HouseZero’s sensors aren’t just being used to adjust internal temperature; they’re collecting millions of points of data on the building’s performance daily, which will be used to analyze the effectiveness of its energy-saving features. The valuable data collected by HouseZero will inform “further research that demystifies building behavior,” said CGBC director Ali Malkawi.

Person sitting and talking in enclosed call booth
Custom decorative plywood was cut from Columbia Forest Products Europly Plus in Yellow Birch Veneer with an Osmo transparent Decorwax finish, while floors are made of high-slag content concrete. (Michael Grimm)

Because the building is located in the Mid-Cambridge Conservation District, the designers were limited in how they could impact the exterior of the building. This limitation ultimately benefits the project, not only by making the design more innately interesting, but also because it invites people to imagine how they could transform their own home into an energy-efficient version of itself.

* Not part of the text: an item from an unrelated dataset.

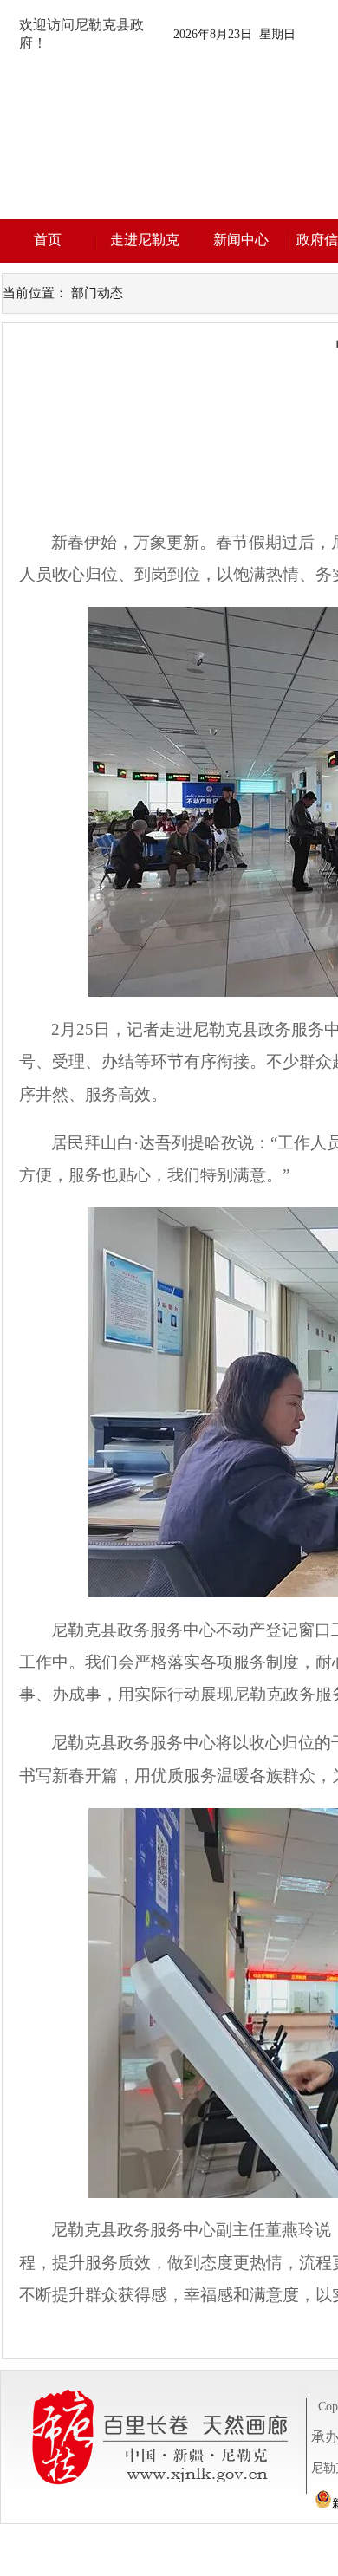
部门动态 (97, 293)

Like Coke Zero, which promises the same great taste with zero sugar, HouseZero promises the same great place, with zero energy. While average homeowners probably aren’t going to add hundreds of sensors and a basement supercomputer to their 1923 Sears Roebuck mail-order bungalow anytime soon, they might consider adding on some larger thermal windows and maybe even some custom-designed sunscreens if they’re feeling inspired. As the CGBC aims to prove, these changes are good for the pocketbook and the environment.

HouseZero is about challenging building conventions and finding new solutions to old problems. In time, the research collected by this smart house may help us building smarter towns and smarter cities across the country.